The center of the drug trade was the manufacturers. These companies produced their own goods and usually had their own networks of traveling salesmen, or “drummers,” to arrange for sales and distribution as well. Manufacturers had a natural wish to expedite the flow of their products and fairly quickly incorporated the entire collection of the tax into the process of pack¬aging their products. The most creative manufacturers, who realized (as had their Civil War predecessors) the advertising value that government mandated stamps might add to their product, immediately placed their orders for the group of stamps that became the Spanish-American War addendum to the Scott RS list. Other large manufacturers, such as J.C. Ayer, Lydia Pinkham and C.I. Hood, created printed cancels to regularize the tax collection process. Ayer was an old enough company to have created RS stamps, and, had the new tax continued longer, might have done so again. The Pinkham and Hood companies, which made extensive use of printed cancels, became a manufacturing giants too late to have needed their own Civil War private dies, and thus were not included by Holcombe. Lydia Pinkham has accounted for several books in her own right, but her story is not widely told in philatelic circles. While the Pinkham and Hood cancels are common and well known to battleship revenue collectors (and are found in the Chappell-Joyce listings), the stories of these companies also legitimately fall within the ambit of the new study proposed here.

However, there are a great many more large or influential manufacturers within the drug trade itself who relied solely on hand stamped cancels. The proprietors of these companies, some later as notorious as William Radam and Frank Cheney, and others as diverse as W.W. Gavitt, Frederick Stearns and Leslie Keeley, relied on hand stamped cancels. This study proposes to recount their stories which are as varied and interesting as any set forth in Holcombe.

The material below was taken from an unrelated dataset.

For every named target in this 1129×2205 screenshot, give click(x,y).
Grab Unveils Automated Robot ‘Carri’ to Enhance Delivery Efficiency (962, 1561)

Wholesale druggists tended to supply their local regional druggists, although some of them competed on a national level. The largest, like Charles Marchand, actually did produce RS stamps during the Spanish-American War period. Others, like E. Ferrett of New York, who distributed the Wright product line, opted for printed cancels. Many prominent companies, like Meyer Brothers of St. Louis and George C. Goodwin of Boston, however, stuck with hand stamped cancels, and have not been scrutinized as carefully as the others. For example, Meyer Brothers catalogues provide much information about the state of the drug business at the turn of the Twentieth Century.

Retailers tended to have a single location or a group of locations around a single city, although there were a few regional affiliations and even the first, faint stirring of a national chain. They mainly had to account for tax to be paid on pro¬ducts already in stock on the effective date of collection, July 1, 1898, or had to stamp small batches of their own generic or home-brewed products or other miscellaneous goods. For this reason, most retail cancels appear on low denominations and are virtually all hand stamped. They remain largely obscure and are most often identified only if the entire name is given or the location is identified. Armed with that information, it is generally easy to match the cancel to known drug industry outlets. While most were small town druggists, the stories of retailers as varied as R.H. Macy (a large enough operation to have invested in printed cancels), J.N. Adams, and L.O. Gale, form the tributary streams of information which ultimately lead to the vast, still largely unexplored, ocean of patent medicine knowledge.

This ocean of knowledge exists on the same Internet which makes this blog available, for just as it has made the archives of the New York Times readily researchable and readable, it has made reachable, through scanning, obscure local histories, numerous dusty trade publications and other source material such as patent medicine company catalogues. In addition to these reproductions of older written materials, websites promoting study of family genealogies, and local points of interest, as well as hobby websites in neighboring fields like bottle and postcard collecting, have also contributed to widen the field of inquiry into patent medicines. This article argues that we should all take another plunge into the vastly improved ocean of knowledge.